Ты просишь прощения за то что выжил…
У кого?
У тех, кто дошел?…
У тех, кто полег?…
Одиночество. Самое страшное наказание за прожитую жизнь.
За жизни, которые ты отнимал.
— Как дела?
…Улыбаешься глазами, честными от многолетней лжи:
— Нормалек!
…Человек, у которого все всегда хорошо.
Белеют шрамы взрезанных вен…
— Да в младенчестве поцарапал кот!
Объяснение, устраивающее всех.
Кто-то должен быть сильным настолько, чтобы тянуть воз своих невзгод и чужих.
Почему не ты?
Улыбаешься.
Броня одиночества, сковавшая тебя насмерть.
Со стороны кажется, что ты равнодушен ко всему.
— Ты знаешь, что ты похож на идиота: тому тоже все время хорошо!
Знаешь.
Улыбаешься.
Ну идиот, что с тебя взять?
Ты любил жизнь, горы и женщин.
Всего у тебя было много.
Теперь ты ненавидишь горы.
Ненавидишь жизнь.
Осталась только любовь к Женщинам.
Женившись, ты знал — это навсегда.
Секс по праздникам.
Ты к этому не привык?
Привыкай!
Сидишь, ссутулившись — жизнь пригнула?
…Через семь лет она изменила тебе первой — может быть дело в тебе?…
Одеваешь «Сенхейзеровские» наушники и врубаешь на полную мощь Пинк Флойд…
…Ты уверен, что можешь отличить синеву неба от врат ада?…
Старая контузия, затаившись до времени, выходит кровью из ноздрей.
В сотый раз умираешь.
В тысячный.
Почему? За что?
Может — заслужил?
Скрипнула дверь — она вернулась.
Выпрямляешься, расправляешь плечи.

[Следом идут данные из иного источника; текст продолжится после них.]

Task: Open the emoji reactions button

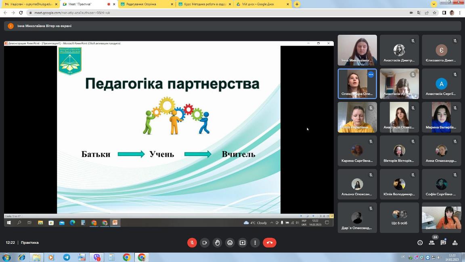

Никто не увидит твоего отчаяния.
Улыбаешься.
Ну идиот, что взять!
— Ты сильный!..
— Ты умный!..
Хочешь быть как все?
Надо было быть как все!
Всегда.
Теперь ты — изгой в мире живых.
Неприемлем в мире мертвых.
Прощай.
Гуд бай блю скай?
фиг вам!
Шоу маст гоу он!
Продолжаем.
Четыре миллиарда одиночеств.
Но для тебя больнее всего — твое…
Собственное.
Оно ближе.
…Неожиданная пальба сбросила тебя с постели. Хватая привычно стоящий в изголовье автомат ты не находишь его и понимаешь — все…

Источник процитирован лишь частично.